Market themes and talking points
Exiting OPEC
The United Arab Emirates announced on Tuesday that it is leaving OPEC. That makes the UAE the fourth country to quit the producers' group in recent years, following Angola in 2024, Ecuador in 2020 and Qatar in 2019. Observers regard the UAE's withdrawal as materially more consequential than the earlier exits, posing sharp questions about the long-term coherence and influence of the 65-year-old bloc. The announcement introduces an added source of volatility for oil markets and could, according to the perspectives cited, open the door to a price war once the Iran war concludes. While UAE departure had been contemplated for some time, the timing of the decision introduced a further element of surprise for oil traders.
Bonds on the run
Selling pressure across sovereign bond markets has picked up. With Brent crude remaining well above $100 a barrel, energy and fuel costs continue to exert upward pressure on prices more broadly. Both consumer inflation measures and market-based inflation expectations are cited as drifting higher. In fixed income, Britain’s 10-year gilt yield closed above 5.00% on Tuesday for the first time since 2008, and Japan’s 10-year yield matched its highest close since 1997. At the same time, average U.S. gasoline prices are reported as the highest in four years. Those dynamics add complexity for central banks meeting this week.

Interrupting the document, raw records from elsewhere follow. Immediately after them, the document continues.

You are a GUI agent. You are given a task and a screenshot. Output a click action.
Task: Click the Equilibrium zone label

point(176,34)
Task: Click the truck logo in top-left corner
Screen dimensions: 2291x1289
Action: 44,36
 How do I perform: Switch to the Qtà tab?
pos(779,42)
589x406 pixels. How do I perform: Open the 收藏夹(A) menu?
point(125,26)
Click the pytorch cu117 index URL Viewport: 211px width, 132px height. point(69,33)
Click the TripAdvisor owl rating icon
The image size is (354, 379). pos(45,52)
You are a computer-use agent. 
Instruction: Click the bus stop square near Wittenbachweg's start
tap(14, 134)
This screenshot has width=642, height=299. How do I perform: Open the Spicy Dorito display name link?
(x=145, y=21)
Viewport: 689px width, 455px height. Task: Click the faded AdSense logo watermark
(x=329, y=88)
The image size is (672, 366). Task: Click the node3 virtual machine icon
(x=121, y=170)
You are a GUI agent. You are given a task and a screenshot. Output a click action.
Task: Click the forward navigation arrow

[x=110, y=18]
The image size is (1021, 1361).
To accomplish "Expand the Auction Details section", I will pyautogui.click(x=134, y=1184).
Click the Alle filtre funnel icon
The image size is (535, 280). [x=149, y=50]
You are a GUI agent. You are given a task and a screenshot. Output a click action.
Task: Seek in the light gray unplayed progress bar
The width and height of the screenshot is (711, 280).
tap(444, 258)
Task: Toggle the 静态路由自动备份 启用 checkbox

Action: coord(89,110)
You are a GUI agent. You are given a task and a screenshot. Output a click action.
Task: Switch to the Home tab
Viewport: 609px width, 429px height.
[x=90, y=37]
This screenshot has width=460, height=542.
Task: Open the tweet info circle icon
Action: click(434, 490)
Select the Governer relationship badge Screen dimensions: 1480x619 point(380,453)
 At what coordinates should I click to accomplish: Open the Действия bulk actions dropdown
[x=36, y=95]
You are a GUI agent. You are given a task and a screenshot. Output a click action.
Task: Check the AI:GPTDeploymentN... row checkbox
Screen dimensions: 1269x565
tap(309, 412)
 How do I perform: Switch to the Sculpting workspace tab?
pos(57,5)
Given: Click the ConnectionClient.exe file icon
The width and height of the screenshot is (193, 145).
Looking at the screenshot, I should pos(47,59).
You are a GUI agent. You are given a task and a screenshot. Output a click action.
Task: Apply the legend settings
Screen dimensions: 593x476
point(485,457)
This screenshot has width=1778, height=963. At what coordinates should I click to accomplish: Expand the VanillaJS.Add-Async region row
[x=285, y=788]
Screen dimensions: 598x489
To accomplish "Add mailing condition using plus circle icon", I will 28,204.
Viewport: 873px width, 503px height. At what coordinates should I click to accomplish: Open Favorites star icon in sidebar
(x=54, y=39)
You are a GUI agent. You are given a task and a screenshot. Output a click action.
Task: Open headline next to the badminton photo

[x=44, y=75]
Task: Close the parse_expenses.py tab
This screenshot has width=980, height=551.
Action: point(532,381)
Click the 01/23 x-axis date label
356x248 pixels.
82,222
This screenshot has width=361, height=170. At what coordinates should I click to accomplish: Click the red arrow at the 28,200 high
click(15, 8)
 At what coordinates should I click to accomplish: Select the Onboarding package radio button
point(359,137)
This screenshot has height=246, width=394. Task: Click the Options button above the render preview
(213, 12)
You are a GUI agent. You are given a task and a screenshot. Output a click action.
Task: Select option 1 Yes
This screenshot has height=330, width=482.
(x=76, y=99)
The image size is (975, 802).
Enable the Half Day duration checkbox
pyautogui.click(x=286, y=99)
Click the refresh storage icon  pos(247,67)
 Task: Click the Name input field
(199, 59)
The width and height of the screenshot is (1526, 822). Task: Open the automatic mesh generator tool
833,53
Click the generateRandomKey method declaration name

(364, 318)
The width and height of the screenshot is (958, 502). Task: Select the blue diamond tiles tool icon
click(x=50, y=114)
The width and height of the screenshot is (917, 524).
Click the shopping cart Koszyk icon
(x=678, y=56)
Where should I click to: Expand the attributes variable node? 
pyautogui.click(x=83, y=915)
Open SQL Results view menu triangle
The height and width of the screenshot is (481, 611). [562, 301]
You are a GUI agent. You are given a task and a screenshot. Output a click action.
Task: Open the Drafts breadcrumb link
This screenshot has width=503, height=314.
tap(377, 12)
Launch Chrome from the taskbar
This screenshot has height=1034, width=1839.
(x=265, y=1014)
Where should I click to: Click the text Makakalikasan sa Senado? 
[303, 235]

Red (hot) Sox - semiconductors cool
U.S. semiconductor stocks plunged on Tuesday after an extraordinary run earlier in the month. By some measures the rally this April was historic: until Friday the 'SOX' index had climbed nearly 40% in the month and was up more than 160% from a year earlier - both gains characterized as the largest since 2000. Bank of America data noted the chip index had become the most overbought relative to its 200-day moving average since 2000. Those statistics underline how stretched sentiment had become. Market participants are mindful of the long recovery that followed the 2000 peak - for the Nasdaq and the SOX index alike - and the comparison has heightened caution around the lofty rally.
What could move markets next
- Developments in the Middle East
- Energy market moves
- Australia inflation (March, Q1)
- Thailand interest rate decision
- ECB lending (March)
- Euro zone inflation expectations, consumer sentiment (April)
- Germany inflation (April)
- European earnings, including AstraZeneca, UBS, TotalEnergies, Santander
- Brazil interest rate decision
- Canada interest rate decision
- U.S. interest rate decision
- U.S. durable goods (March)
- U.S. trade balance (March, advance)
- U.S. earnings including Alphabet, Microsoft, Meta, Amazon
Investors monitoring the intersection of policy, energy and stretched equity valuations will find a dense schedule of central bank decisions, inflation reads and corporate reports that could re-test current market assumptions.